* [Task requirements] Give every line of the data again, exactly as it is written.

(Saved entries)
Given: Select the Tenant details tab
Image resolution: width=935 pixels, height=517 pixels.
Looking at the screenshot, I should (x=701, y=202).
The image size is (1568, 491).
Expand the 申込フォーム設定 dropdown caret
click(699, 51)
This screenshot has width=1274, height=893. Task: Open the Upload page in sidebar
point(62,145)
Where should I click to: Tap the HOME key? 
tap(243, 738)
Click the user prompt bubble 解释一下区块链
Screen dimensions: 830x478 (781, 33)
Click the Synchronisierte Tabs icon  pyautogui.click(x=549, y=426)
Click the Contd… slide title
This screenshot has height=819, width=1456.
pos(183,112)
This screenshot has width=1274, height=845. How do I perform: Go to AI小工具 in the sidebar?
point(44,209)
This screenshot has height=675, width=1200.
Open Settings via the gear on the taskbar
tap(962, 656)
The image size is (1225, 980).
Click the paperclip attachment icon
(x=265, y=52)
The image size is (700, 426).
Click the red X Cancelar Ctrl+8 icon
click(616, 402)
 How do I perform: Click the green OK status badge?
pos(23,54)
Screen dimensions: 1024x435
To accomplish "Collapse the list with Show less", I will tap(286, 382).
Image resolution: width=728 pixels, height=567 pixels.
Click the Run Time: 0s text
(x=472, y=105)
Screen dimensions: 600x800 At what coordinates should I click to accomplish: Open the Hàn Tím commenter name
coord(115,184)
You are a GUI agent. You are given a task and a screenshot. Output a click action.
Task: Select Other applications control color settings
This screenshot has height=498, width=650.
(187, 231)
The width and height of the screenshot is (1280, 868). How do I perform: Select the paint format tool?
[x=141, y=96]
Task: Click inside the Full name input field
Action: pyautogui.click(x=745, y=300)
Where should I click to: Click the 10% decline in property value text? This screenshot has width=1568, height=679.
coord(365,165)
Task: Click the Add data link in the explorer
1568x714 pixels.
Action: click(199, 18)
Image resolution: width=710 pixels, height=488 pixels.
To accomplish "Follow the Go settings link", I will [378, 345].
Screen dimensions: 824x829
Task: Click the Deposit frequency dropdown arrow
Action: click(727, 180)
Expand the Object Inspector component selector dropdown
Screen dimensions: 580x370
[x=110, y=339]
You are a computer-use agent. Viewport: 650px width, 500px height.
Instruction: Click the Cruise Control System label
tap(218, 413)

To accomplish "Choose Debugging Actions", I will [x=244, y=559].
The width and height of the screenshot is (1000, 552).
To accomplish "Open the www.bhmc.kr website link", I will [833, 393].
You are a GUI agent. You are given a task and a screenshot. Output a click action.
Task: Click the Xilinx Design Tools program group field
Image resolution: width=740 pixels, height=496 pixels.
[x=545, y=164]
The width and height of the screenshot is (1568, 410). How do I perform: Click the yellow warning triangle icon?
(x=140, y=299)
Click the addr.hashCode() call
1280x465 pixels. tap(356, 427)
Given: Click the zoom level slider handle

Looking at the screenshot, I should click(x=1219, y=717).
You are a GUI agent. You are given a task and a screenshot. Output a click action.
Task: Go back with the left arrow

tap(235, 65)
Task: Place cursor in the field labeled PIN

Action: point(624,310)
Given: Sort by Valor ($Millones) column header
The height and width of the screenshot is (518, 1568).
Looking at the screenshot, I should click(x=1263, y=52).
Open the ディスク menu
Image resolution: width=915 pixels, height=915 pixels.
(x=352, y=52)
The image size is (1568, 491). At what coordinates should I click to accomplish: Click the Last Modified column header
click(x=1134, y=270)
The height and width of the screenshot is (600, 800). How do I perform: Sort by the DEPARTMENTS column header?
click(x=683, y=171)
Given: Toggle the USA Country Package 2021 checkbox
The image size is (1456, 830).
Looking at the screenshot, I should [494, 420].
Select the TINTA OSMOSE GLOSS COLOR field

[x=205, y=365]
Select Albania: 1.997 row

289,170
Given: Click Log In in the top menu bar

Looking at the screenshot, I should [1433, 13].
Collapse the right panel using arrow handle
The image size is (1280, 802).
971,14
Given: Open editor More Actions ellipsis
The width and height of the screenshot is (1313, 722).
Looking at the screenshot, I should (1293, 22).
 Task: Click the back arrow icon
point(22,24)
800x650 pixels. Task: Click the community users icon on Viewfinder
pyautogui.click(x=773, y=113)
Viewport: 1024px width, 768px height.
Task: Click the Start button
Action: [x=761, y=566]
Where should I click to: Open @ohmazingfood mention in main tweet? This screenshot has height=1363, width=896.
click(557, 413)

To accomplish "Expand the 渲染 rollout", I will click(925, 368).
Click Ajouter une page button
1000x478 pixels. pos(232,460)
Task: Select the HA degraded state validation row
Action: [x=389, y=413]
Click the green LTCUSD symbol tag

* [Answer box]
Given: Select the Tenant details tab
Image resolution: width=935 pixels, height=517 pixels.
Looking at the screenshot, I should (x=701, y=202).
The image size is (1568, 491).
Expand the 申込フォーム設定 dropdown caret
click(699, 51)
This screenshot has width=1274, height=893. Task: Open the Upload page in sidebar
point(62,145)
Where should I click to: Tap the HOME key? 
tap(243, 738)
Click the user prompt bubble 解释一下区块链
Screen dimensions: 830x478 (781, 33)
Click the Synchronisierte Tabs icon  pyautogui.click(x=549, y=426)
Click the Contd… slide title
This screenshot has height=819, width=1456.
pos(183,112)
This screenshot has width=1274, height=845. How do I perform: Go to AI小工具 in the sidebar?
point(44,209)
This screenshot has height=675, width=1200.
Open Settings via the gear on the taskbar
tap(962, 656)
The image size is (1225, 980).
Click the paperclip attachment icon
(x=265, y=52)
The image size is (700, 426).
Click the red X Cancelar Ctrl+8 icon
click(616, 402)
 How do I perform: Click the green OK status badge?
pos(23,54)
Screen dimensions: 1024x435
To accomplish "Collapse the list with Show less", I will tap(286, 382).
Image resolution: width=728 pixels, height=567 pixels.
Click the Run Time: 0s text
(x=472, y=105)
Screen dimensions: 600x800 At what coordinates should I click to accomplish: Open the Hàn Tím commenter name
coord(115,184)
You are a GUI agent. You are given a task and a screenshot. Output a click action.
Task: Select Other applications control color settings
This screenshot has height=498, width=650.
(187, 231)
The width and height of the screenshot is (1280, 868). How do I perform: Select the paint format tool?
[x=141, y=96]
Task: Click inside the Full name input field
Action: pyautogui.click(x=745, y=300)
Where should I click to: Click the 10% decline in property value text? This screenshot has width=1568, height=679.
coord(365,165)
Task: Click the Add data link in the explorer
1568x714 pixels.
Action: click(199, 18)
Image resolution: width=710 pixels, height=488 pixels.
To accomplish "Follow the Go settings link", I will [378, 345].
Screen dimensions: 824x829
Task: Click the Deposit frequency dropdown arrow
Action: click(727, 180)
Expand the Object Inspector component selector dropdown
Screen dimensions: 580x370
[x=110, y=339]
You are a computer-use agent. Viewport: 650px width, 500px height.
Instruction: Click the Cruise Control System label
tap(218, 413)

To accomplish "Choose Debugging Actions", I will [x=244, y=559].
The width and height of the screenshot is (1000, 552).
To accomplish "Open the www.bhmc.kr website link", I will [833, 393].
You are a GUI agent. You are given a task and a screenshot. Output a click action.
Task: Click the Xilinx Design Tools program group field
Image resolution: width=740 pixels, height=496 pixels.
[x=545, y=164]
The width and height of the screenshot is (1568, 410). How do I perform: Click the yellow warning triangle icon?
(x=140, y=299)
Click the addr.hashCode() call
1280x465 pixels. tap(356, 427)
Given: Click the zoom level slider handle

Looking at the screenshot, I should click(x=1219, y=717).
You are a GUI agent. You are given a task and a screenshot. Output a click action.
Task: Go back with the left arrow

tap(235, 65)
Task: Place cursor in the field labeled PIN

Action: point(624,310)
Given: Sort by Valor ($Millones) column header
The height and width of the screenshot is (518, 1568).
Looking at the screenshot, I should click(x=1263, y=52).
Open the ディスク menu
Image resolution: width=915 pixels, height=915 pixels.
(x=352, y=52)
The image size is (1568, 491). At what coordinates should I click to accomplish: Click the Last Modified column header
click(x=1134, y=270)
The height and width of the screenshot is (600, 800). How do I perform: Sort by the DEPARTMENTS column header?
click(x=683, y=171)
Given: Toggle the USA Country Package 2021 checkbox
The image size is (1456, 830).
Looking at the screenshot, I should [494, 420].
Select the TINTA OSMOSE GLOSS COLOR field

[x=205, y=365]
Select Albania: 1.997 row

289,170
Given: Click Log In in the top menu bar

Looking at the screenshot, I should [1433, 13].
Collapse the right panel using arrow handle
The image size is (1280, 802).
971,14
Given: Open editor More Actions ellipsis
The width and height of the screenshot is (1313, 722).
Looking at the screenshot, I should (1293, 22).
 Task: Click the back arrow icon
point(22,24)
800x650 pixels. Task: Click the community users icon on Viewfinder
pyautogui.click(x=773, y=113)
Viewport: 1024px width, 768px height.
Task: Click the Start button
Action: [x=761, y=566]
Where should I click to: Open @ohmazingfood mention in main tweet? This screenshot has height=1363, width=896.
click(557, 413)

To accomplish "Expand the 渲染 rollout", I will click(925, 368).
Click Ajouter une page button
1000x478 pixels. pos(232,460)
Task: Select the HA degraded state validation row
Action: [x=389, y=413]
Click the green LTCUSD symbol tag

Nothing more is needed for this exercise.